下面我们将开始非常详细的 Matlab histogram 函数语法介绍,实例引用,结果展示。首先,我们给出 Matlab 中关于 histogram 函数的帮助文本如下:
>> help histogram
histogram Plots a histogram.
histogram(X) plots a histogram of X. histogram determines the bin edges
using an automatic binning algorithm that returns uniform bins of a width
that is chosen to cover the range of values in X and reveal the shape
of the underlying distribution.
histogram(X,M), where M is a scalar, uses M bins.
histogram(X,EDGES), where EDGES is a vector, specifies the edges of
the bins.
The value X(i) is in the kth bin if EDGES(k) <= X(i) < EDGES(k+1).
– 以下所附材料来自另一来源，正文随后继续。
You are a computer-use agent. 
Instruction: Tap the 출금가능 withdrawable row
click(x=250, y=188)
The
last bin will also include the right edge such that it will contain X(i)
if EDGES(end-1) <= X(i) <= EDGES(end).
histogram(...,'BinWidth',BW) uses bins of width BW. To prevent from
accidentally creating too many bins, a limit of 65536 bins can be
created when specifying 'BinWidth'. If BW is too small such that more
than 65536 bins are needed, histogram uses wider bins instead.
histogram(...,'BinLimits',[BMIN,BMAX]) plots a histogram with only
elements in X between BMIN and BMAX inclusive, X(X>=BMIN & X<=BMAX).
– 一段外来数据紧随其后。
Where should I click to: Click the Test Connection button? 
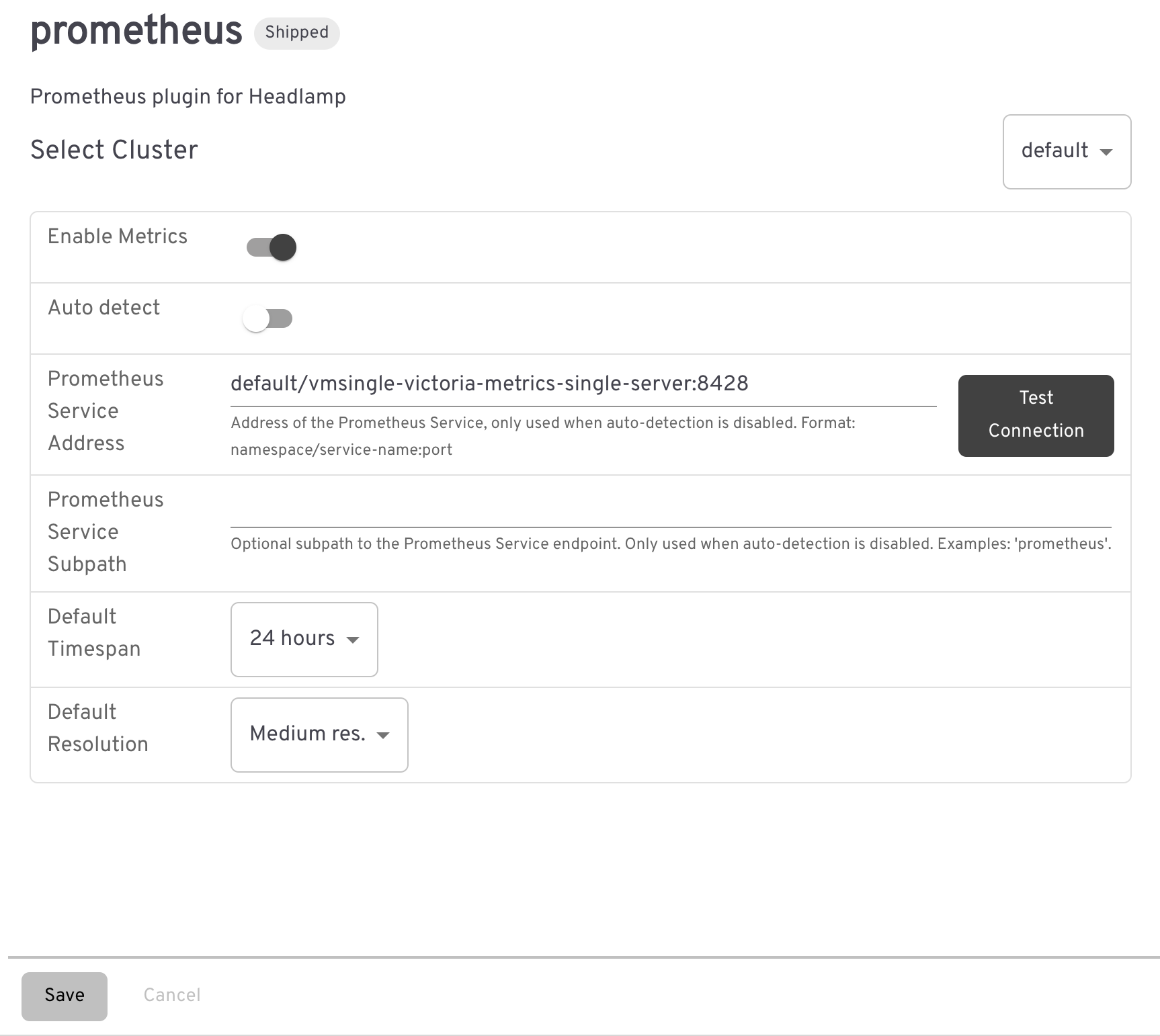pos(1035,415)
histogram(...,'Normalization',NM) specifies the normalization scheme
of the histogram values. The normalization scheme affects the scaling
of the histogram along the vertical axis (or horizontal axis if
Orientation is 'horizontal'). NM can be:
'count' The height of each bar is the number of
observations in each bin, and the sum of the
bar heights is NUMEL(X).
'probability' The height of each bar is the relative
number of observations (number of observations
in bin / total number of observations), and
the sum of the bar heights is 1.
'countdensity' The height of each bar is the number of
observations in each bin / width of bin. The
area (height * width) of each bar is the number
of observations in the bin, and the sum of
the bar areas is NUMEL(X).
'pdf' Probability density function estimate. The height
of each bar is, (number of observations in bin)
/ (total number of observations * width of bin).
The area of each bar is the relative number of
observations, and the sum of the bar areas is 1.
'cumcount' The height of each bar is the cumulative
number of observations in each bin and all
previous bins. The height of the last bar
is NUMEL(X).
'cdf' Cumulative density function estimate. The height
of each bar is the cumulative relative number
of observations in each bin and all previous bins.
The height of the last bar is 1.
histogram(...,'DisplayStyle',STYLE) specifies the display style of the
histogram. STYLE can be:
'bar' Display a histogram bar plot. This is the default.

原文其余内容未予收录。